Eliminating a square root from an equation involves the process of squaring both sides. This action removes the square root symbol, simplifying the equation making it easier to solve. In our example, we square both sides of \( \sqrt{2y - 3} = 5 \). After squaring, the equation becomes:

• Square the left side: \((\sqrt{2y - 3})^2 = 2y - 3\)
• Square the right side: \(5^2 = 25\)

Thus, the resulting equation is \(2y - 3 = 25\), free of the square root. Squaring both sides is a reliable method, but it is important to remember that this step can introduce extraneous solutions, which must be verified later.

Checking solutions is a critical step in solving equations, especially those involving square roots. It ensures that the solutions obtained are valid for the original equation.
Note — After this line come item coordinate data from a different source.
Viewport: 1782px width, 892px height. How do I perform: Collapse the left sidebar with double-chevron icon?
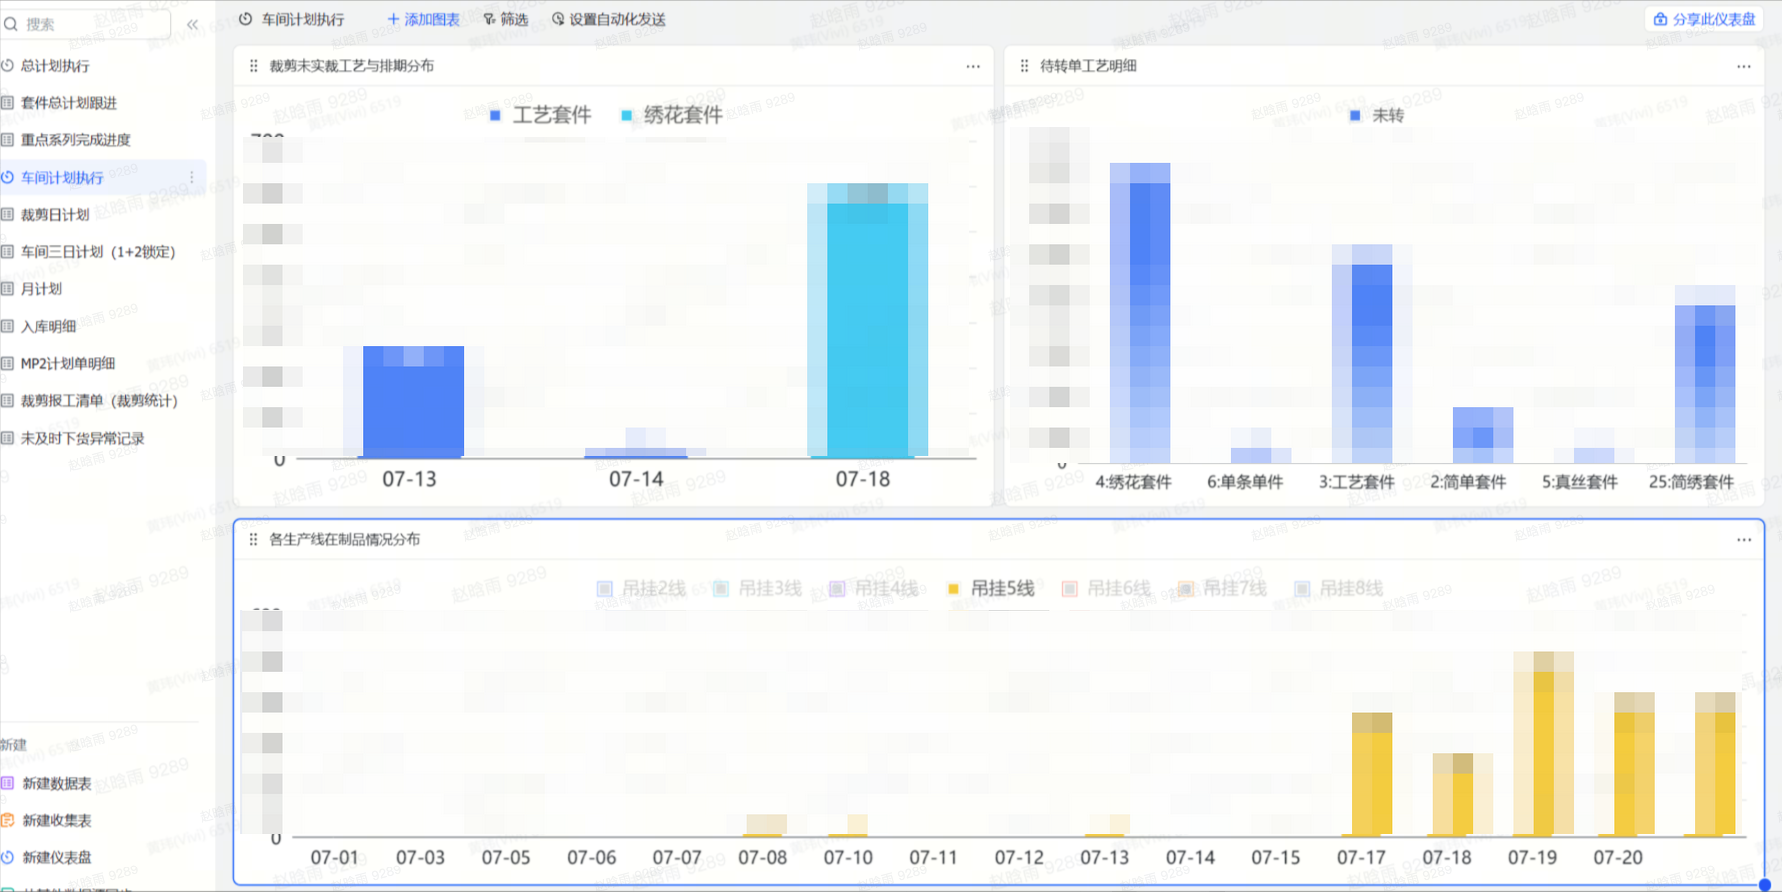tap(192, 24)
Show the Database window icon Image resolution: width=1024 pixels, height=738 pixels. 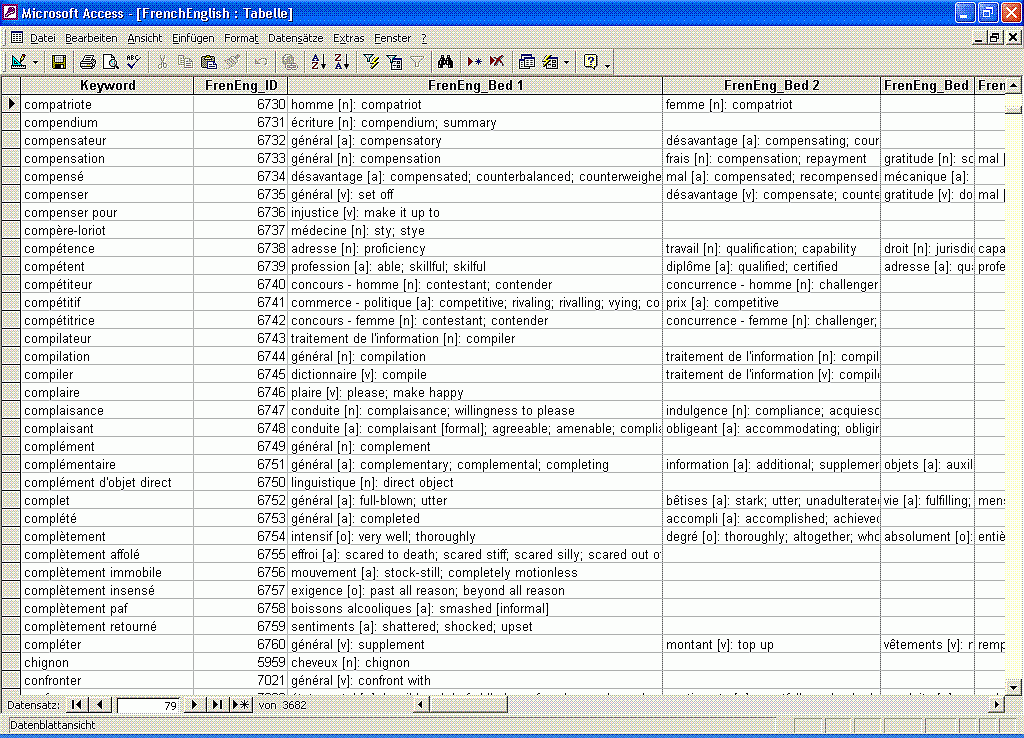click(x=527, y=61)
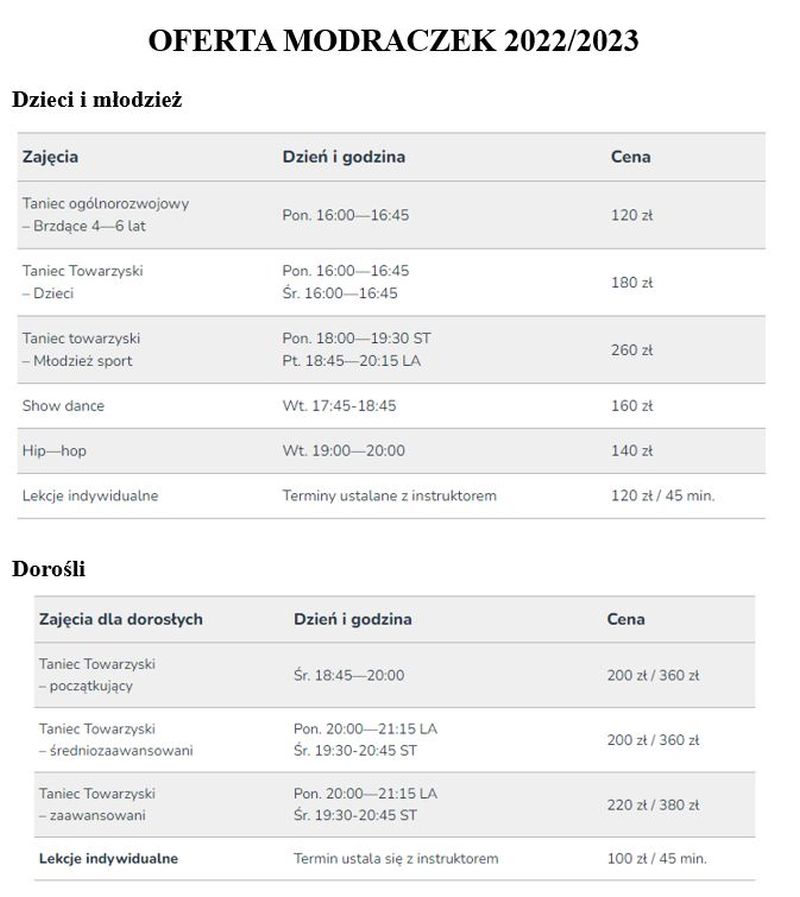The image size is (800, 897).
Task: Click the Zajęcia dla dorosłych header
Action: [x=121, y=620]
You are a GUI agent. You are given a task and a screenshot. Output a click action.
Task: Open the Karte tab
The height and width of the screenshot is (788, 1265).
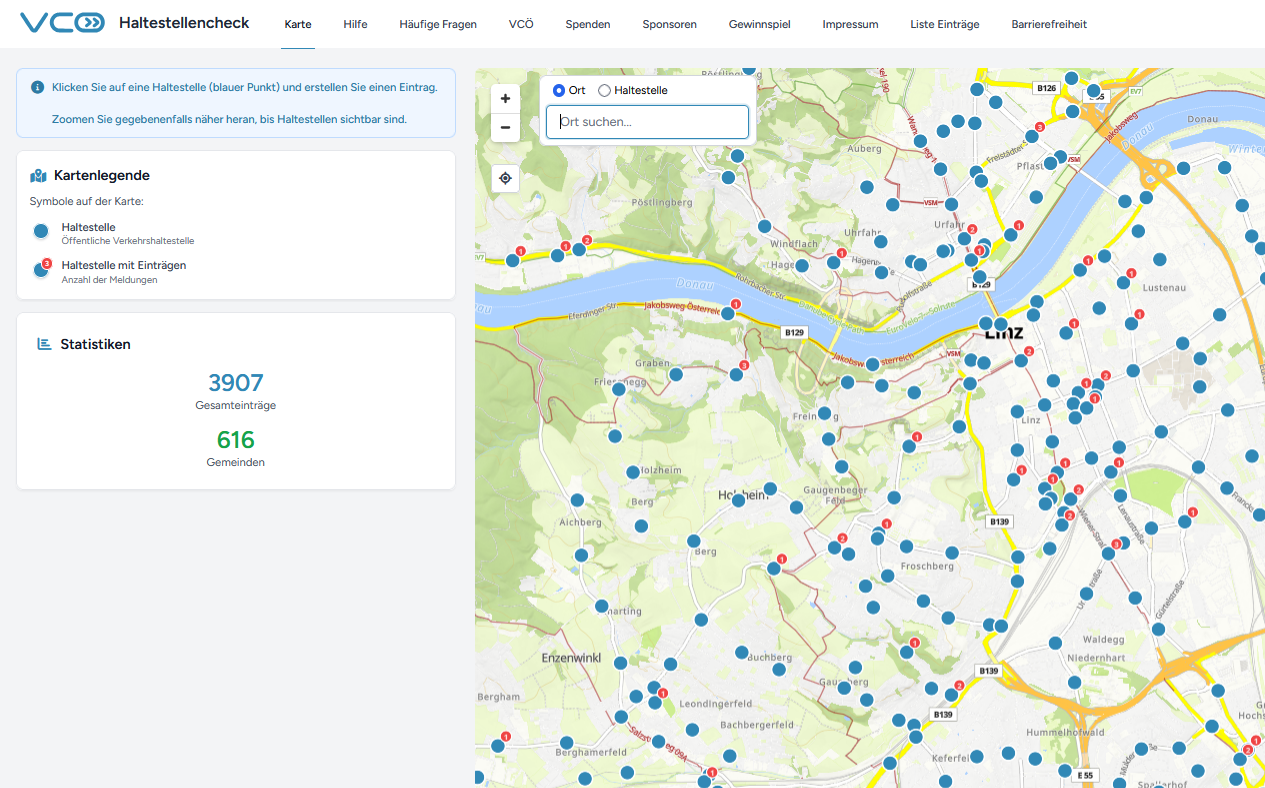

Once we solve the equation and find \(y\), substituting back into the original equation verifies correctness. For \(y = 14\), substitute it back:

• Calculate the left side: \( \sqrt{2(14) - 3} = \sqrt{28 - 3} = \sqrt{25} = 5\)

Since the left side equals the right side, our solution is verified. If the sides did not match, it might indicate an extraneous solution—a result that emerged from manipulating the equation, such as through squaring—but isn't a true solution to the original problem.

Breaking down the solution process into clear, manageable steps can greatly aid understanding for complex problems. Here, the steps were:

• Isolate the Radical: Ensure the square root is on its own, which in this problem, it is already.
• Eliminate the Radical: Square both sides to get rid of the square root, leading to an equation that's easier to solve.
• Solve the Resulting Equation: Use algebraic techniques to solve for \(y\), giving \(y = 14\).
• Check the Solution: Verify by substituting \(y = 14\) back into the original equation to ensure it satisfies the mathematical condition.

This structured approach provides clarity and makes it easier to follow through and understand each step's purpose and execution.